What are ESG ratings?
The importance of ESG in the world of sustainable development has been growing in recent years. The topic in the financial sector is a very broad one that includes. risk assessment issues, internal policies and strategies, as well as products offered by banks or investment funds. It also extends beyond the banking world to the corporate level. One of the related elements is ESG ratings. In short, they can be considered an external assessment of the level of sophistication in implementing ESG factors in an organization.
By design, ratings are intended to be unbiased information to assess how sustainable a company or bank is in its operations, both in terms of environmental and social factors and in compliance at the level of policies and procedures. They are supposed to form a basis for comparing different entities with each other. Obtaining a high ESG rating is prestigious, as proof of the “greenness” and pro-sociality of the business. Thus, it is potentially a way to prevent suspicion of the notorious recent greenwashing.

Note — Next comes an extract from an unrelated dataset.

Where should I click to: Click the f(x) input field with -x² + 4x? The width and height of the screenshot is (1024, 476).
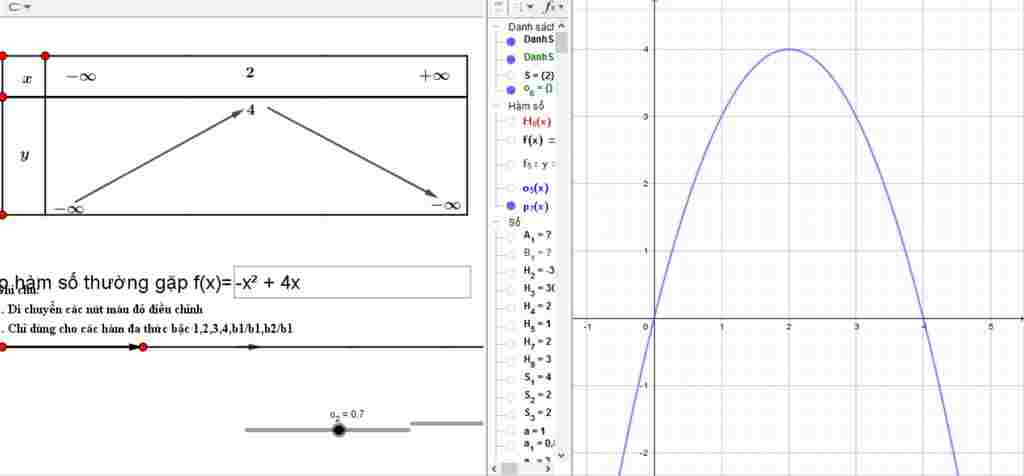(x=351, y=283)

This is what ESG ratings look like in theory. With practice, unfortunately, it is somewhat different. First, there are a lot of companies offering and performing ratings on the market today. Assessments are both paid and free. What’s more, some are performed at the request or order of the assessed entity, with its active participation and on the basis of the materials provided. Others without his knowledge based on publicly available information. As you can easily guess, their quality, reliability and, above all, comparability varies greatly. It is also worth noting that the methodologies for performing ESG ratings, the scope and weights assigned to criteria are very often company secrets. Thus, the reasons for a company’s high or low score cannot be verified.
EC regulations for transparency of ESG ratings
The above problems have been recognized at the European level. Proposals for solving at least some of them can be found in the draft regulation on transparency and integrity of environmental, social and corporate governance (ESG) rating activities. The regulation is intended to ensure not so much comparability as a certain transparency of ESG rating methods in the European Union. The regulations apply to rating providers, including those operating outside the EU. Among the rules proposed in the regulation on ESG ratings are provisions to ensure the independence of assessments, the appropriate level of expertise of staff performing the assessments, how to address conflicts of interest, and provisions on data retention obligations. Supervision of ESG rating providers would be carried out by the European Securities and Markets Authority (ESMA), among others. issuing permits to operate.
The EC’s proposals to regulate ESG ratings will certainly improve the quality of the ratings issued. Ensuring oversight of the activities of ESG rating providers should weed out questionable and unreliable entities. However, there is still a lack of comparability of results and information about the evaluation methods used. These still may be company secrets. This is a big obstacle, especially for ratings without the participation of rated entities.